Control endpoint traffic using the firewall
The firewall module provides bidirectional stateful inspection of incoming and outgoing traffic. Firewall rules define what actions to take on individual packets in that traffic. Packets can be filtered by IP and MAC address, port and packet flag across all IP-based protocols and frame types. The firewall module can also help prevent denial of service attacks and detect and prevent reconnaissance scans.
To enable and configure the firewall, see Set up the Deep Security firewall.
Firewall rules
Firewall rules can process traffic using one of the following actions, listed in order of precedence:
- Bypass
- Log Only
- Force Allow
- Deny
- Allow
Rules also have a priority level between 4 (highest priority) to 0 (lowest priority). Within a specific priority level rules are processed in order based on the precedence of the action type of the rule as listed above.

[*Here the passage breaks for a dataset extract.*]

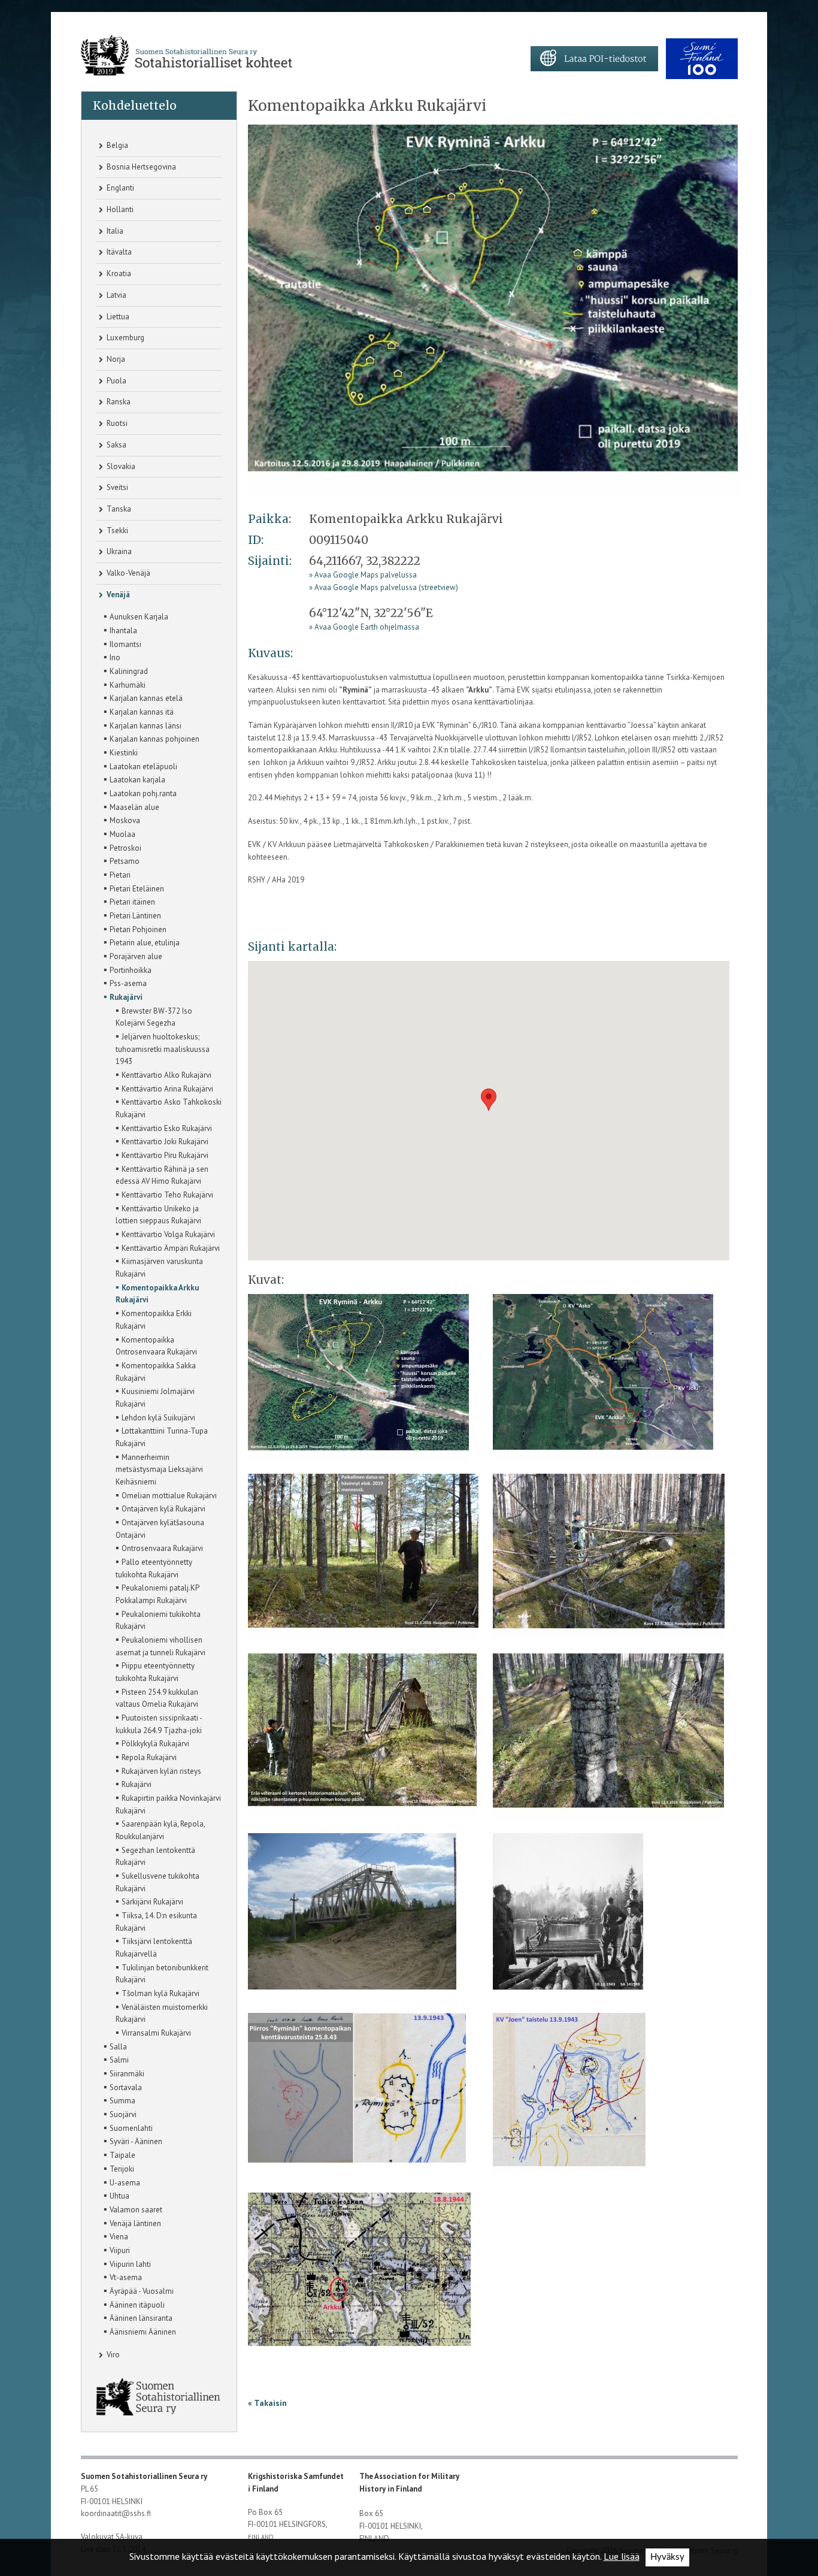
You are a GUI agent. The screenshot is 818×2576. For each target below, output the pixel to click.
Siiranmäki (124, 2073)
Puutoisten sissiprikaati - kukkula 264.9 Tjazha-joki (159, 1723)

This means that unlike what you may have experienced when configuring other firewalls, the Deep Security firewall processes rules independently of their assignment order.
For more information on how rule priorities and actions determine processing order, see Firewall rule actions and priorities.
For more detailed information on how to create firewall rules, see Create a firewall rule.
When creating your rules, make sure to test them using the Tap and Inline modes of the firewall module before deploying them. For information on how to do so, see the "Test firewall rules before deploying them" section of Set up the Deep Security firewall.